I just came across [this paper][1], which describes how to compute the repeatability (a.k.a. reliability, a.k.a. intraclass correlation) of a measurement via mixed effects modelling. The R code would be:

    #fit the model
    fit = lmer(dv~(1|unit),data=my_data)

    #obtain the variance estimates
    vc = VarCorr(fit)
    residual_var = attr(vc,'sc')^2
    intercept_var = attr(vc$id,'stddev')[1]^2

    #compute the unadjusted repeatability
    R = intercept_var/(intercept_var+residual_var)
    
    #compute n0, the repeatability adjustment
    n = as.data.frame(table(my_data$unit))
    k = nrow(n)
    N = sum(n$Freq)
    n0 = (N-(sum(n$Freq^2)/N))/(k-1)

    #compute the adjusted repeatability
    Rn = R/(R+(1-R)/n0)

 I believe that this approach can also be used to compute the reliability of effects (i.e. sum contrast effect of a variable with 2 levels), as in:

    #make sure the effect variable has sum contrasts
    contrasts(my_data$iv) = contr.sum

    #fit the model
    fit = lmer(dv~(iv|unit)+iv,data=my_data)

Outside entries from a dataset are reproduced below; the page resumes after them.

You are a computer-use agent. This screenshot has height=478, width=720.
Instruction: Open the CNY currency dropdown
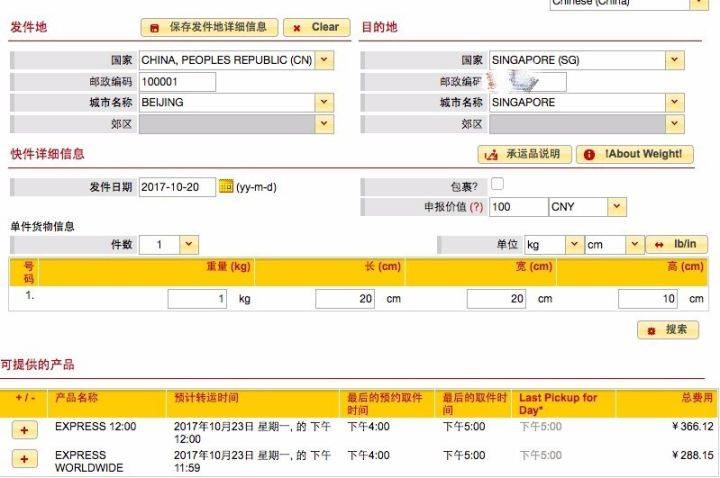(x=617, y=207)
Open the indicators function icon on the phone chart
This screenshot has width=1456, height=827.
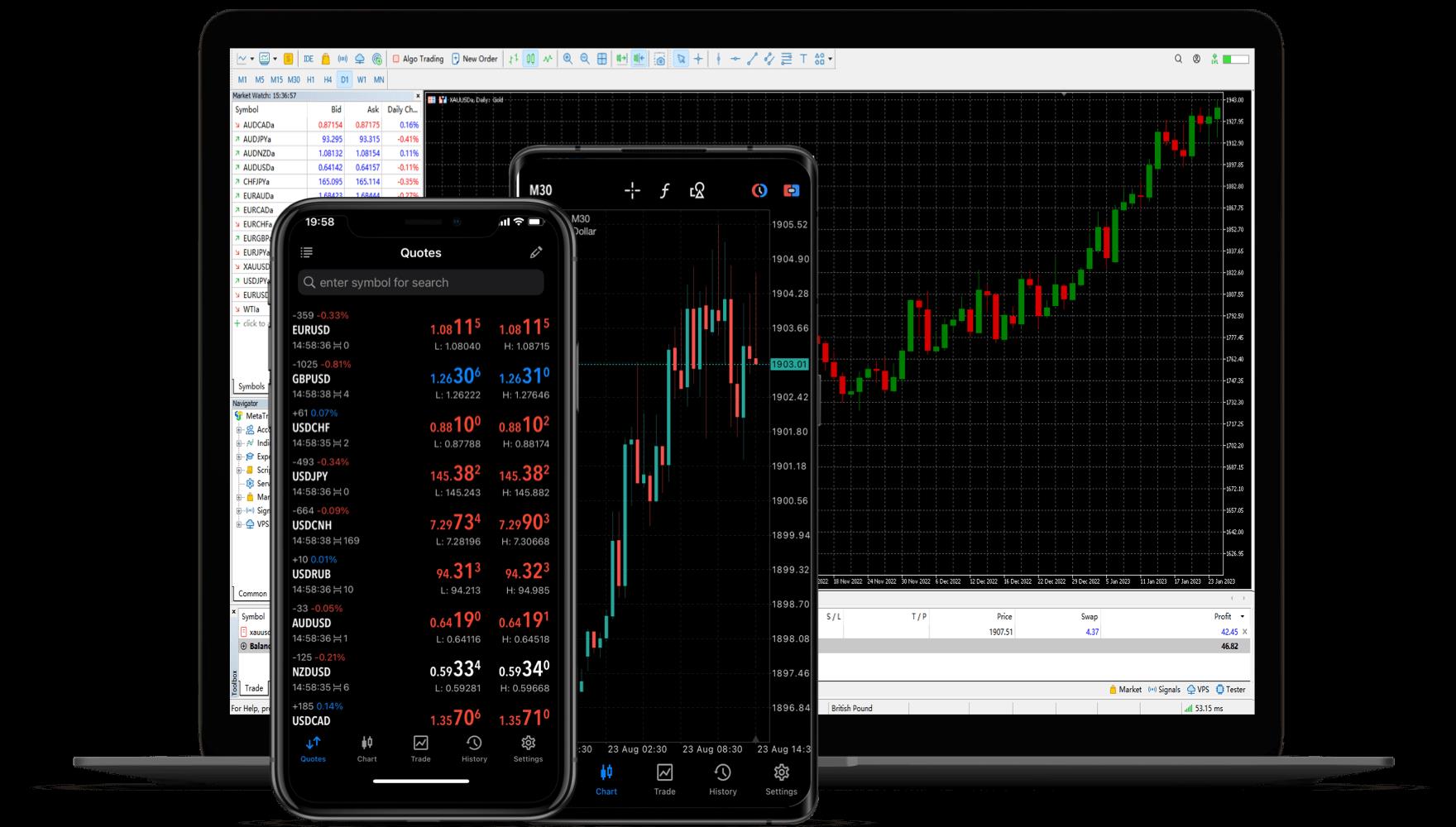(666, 190)
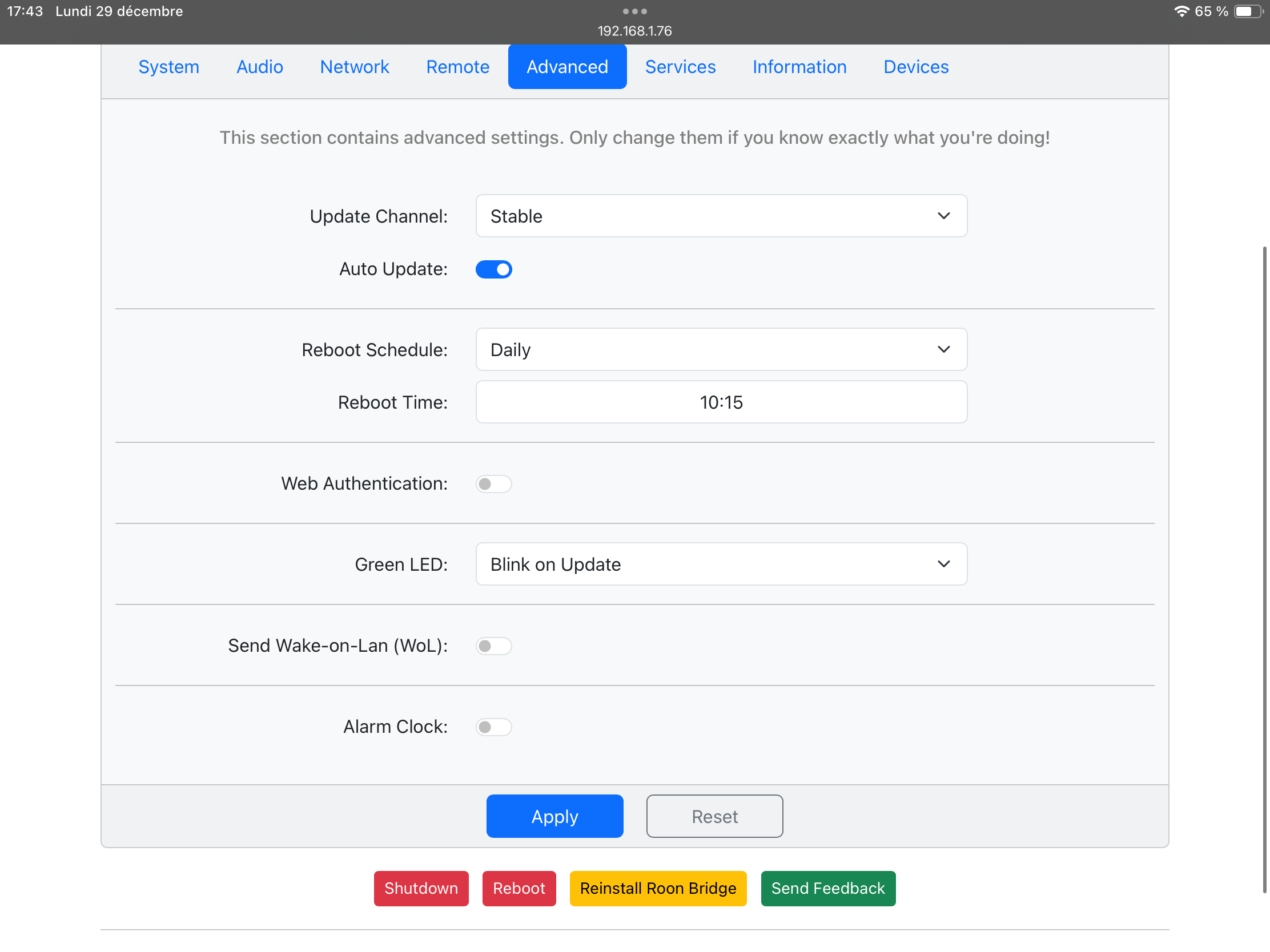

    #obtain the variance estimates
    vc = VarCorr(fit)
    residual_var = attr(vc,'sc')^2
    effect_var = attr(vc$id,'stddev')[2]^2

    #compute the unadjusted repeatability
    R = effect_var/(effect_var+residual_var)
    
    #compute n0, the repeatability adjustment
    n = as.data.frame(table(my_data$unit,my_data$iv))
    k = nrow(n)
    N = sum(n$Freq)
    n0 = (N-(sum(n$Freq^2)/N))/(k-1)

    #compute the adjusted repeatability
    Rn = R/(R+(1-R)/n0)

Three questions:

 1. Do the above computations for obtaining the point estimate of the repeatability of an effect make sense?
 2. When I have multiple variables whose repeatability I want to estimate, adding them all to the same fit (e.g. `lmer(dv~(iv1+iv2|unit)+iv1+iv2`) seems to yield higher repeatability estimates than creating a separate model for each effect. This makes sense computationally to me, as inclusion of multiple effects will tend to decrease the residual variance, but I'm not positive that the resulting repeatability estimates are valid. Are they?
 3. The above cited paper suggests that likelihood profiling might help me obtain confidence intervals for the repeatability estimates, but so far as I can tell, `confint(profile(fit))` only provides intervals for the intercept and effect variances, whereas I would additionally need the interval for the residual variance to compute the interval for the repeatability, no?